Navigo in questo forum da abbastanza tempo per ricordare che si avevano le stesse percezioni ottimiste per i cambi elettronici (chi sa perché ii forum é sempre favorevole alle novità),ormai oltre 10 anni fa, e sto ancora aspettando quando finalmente soppianteranno il vecchio e meno costoso sistema
Il gruppo elettronico meno costoso, l'
Ultegra, costa come il top di gamma meccanico, il Dura Ace. Visto che non girano solo bici montate Dura Ace é difficile che si vedano solo elettronici per un po' di tempo, dovrebbero fare un 105 Di che costasse come l'Ultegra meccanico, gruppo più venduto nel mondo BDC per poter paragonare le vendite. Sui professionisti, hai una visione molto italiano centrica, già negli anni settanta, quando in Italia si guardava solo ai professionisti, in Francia si sviluppavano prodotti per i cicloturisti, vedi la tripla. Negli ultimi vent'anni il mercato della bici da strada si è allargato molto, rendendo la bici più accessibile alla massa, fare molto dislivello con un 42-23 era solo per giovani allenati. Se i professionisti sono una vetrina, il prodotto finale è pensato per il MAMIL, oltre che per mercati diversi, vedi bici in alluminio per i Criterium USA.

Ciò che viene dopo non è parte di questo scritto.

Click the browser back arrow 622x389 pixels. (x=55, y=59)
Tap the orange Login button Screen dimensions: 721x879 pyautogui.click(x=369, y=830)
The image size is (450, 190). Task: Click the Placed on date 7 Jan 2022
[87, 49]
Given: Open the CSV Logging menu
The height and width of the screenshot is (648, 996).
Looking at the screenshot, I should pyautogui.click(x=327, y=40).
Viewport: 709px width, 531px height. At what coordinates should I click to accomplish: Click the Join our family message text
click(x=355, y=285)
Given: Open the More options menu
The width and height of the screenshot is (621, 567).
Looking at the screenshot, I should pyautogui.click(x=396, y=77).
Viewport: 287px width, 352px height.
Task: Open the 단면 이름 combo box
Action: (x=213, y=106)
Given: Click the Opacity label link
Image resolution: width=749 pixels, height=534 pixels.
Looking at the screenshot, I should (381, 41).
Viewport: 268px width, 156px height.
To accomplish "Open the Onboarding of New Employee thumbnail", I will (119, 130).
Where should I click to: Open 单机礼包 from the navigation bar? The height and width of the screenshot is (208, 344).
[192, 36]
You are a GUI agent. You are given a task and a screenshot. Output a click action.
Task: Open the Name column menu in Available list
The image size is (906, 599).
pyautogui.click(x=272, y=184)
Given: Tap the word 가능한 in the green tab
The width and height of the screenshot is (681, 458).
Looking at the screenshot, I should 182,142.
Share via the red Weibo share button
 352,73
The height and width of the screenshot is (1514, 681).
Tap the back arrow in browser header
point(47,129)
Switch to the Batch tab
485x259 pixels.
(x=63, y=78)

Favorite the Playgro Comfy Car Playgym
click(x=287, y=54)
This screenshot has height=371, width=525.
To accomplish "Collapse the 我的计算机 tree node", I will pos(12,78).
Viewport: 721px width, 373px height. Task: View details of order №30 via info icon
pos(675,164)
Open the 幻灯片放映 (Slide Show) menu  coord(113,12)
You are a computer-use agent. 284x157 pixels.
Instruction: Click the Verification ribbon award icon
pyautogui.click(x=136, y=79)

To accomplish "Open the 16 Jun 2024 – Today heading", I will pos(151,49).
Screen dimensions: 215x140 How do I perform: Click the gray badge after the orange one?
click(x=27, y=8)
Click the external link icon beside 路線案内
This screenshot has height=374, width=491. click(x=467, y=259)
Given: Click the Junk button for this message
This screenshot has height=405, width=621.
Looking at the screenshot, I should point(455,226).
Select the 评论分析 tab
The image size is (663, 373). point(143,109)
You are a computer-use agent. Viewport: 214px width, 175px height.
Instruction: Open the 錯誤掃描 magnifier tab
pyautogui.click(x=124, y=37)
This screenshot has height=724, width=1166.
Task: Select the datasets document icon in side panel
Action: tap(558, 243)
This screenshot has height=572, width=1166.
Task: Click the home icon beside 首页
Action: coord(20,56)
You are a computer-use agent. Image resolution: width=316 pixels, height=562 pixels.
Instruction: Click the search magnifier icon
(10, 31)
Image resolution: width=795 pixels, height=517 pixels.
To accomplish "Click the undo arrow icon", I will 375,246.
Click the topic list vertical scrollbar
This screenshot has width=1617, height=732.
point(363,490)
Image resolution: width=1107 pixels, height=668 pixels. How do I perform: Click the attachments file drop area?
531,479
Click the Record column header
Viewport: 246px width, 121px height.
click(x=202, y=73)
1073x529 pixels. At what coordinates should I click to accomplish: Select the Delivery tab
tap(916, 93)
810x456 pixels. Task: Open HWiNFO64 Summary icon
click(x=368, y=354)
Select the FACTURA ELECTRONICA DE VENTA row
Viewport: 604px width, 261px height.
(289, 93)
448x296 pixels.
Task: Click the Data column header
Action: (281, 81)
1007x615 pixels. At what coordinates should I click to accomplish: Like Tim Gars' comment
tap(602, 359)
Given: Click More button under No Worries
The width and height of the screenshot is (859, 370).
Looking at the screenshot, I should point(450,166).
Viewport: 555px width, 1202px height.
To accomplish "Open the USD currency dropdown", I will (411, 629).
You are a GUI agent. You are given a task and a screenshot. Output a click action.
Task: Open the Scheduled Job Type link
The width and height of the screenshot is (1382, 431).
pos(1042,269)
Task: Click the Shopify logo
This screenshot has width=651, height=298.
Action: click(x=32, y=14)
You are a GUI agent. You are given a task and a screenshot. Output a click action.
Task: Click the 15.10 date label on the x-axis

In quest'ottica la bici da corsa pura per ventenni allenati è una nicchia nella nicchia e anche aziende che tu consideri leader come Pinarello, Colnago e Campagnolo hanno fatturato da formiche in un mondo dominato da colossi come Giant. Io non sono come andrà a finire con i dischi, anche se ho un'idea ben precisa, ma di sicuro so che il mondo è cambiato e non sono i professionisti che determinano il successo di un prodotto, ma quanto questo incontri le esigenze, che vanno dall'estetica al portafogli passando per la funzionalità, dell'amatore medio, ma mondiale non solo italiano.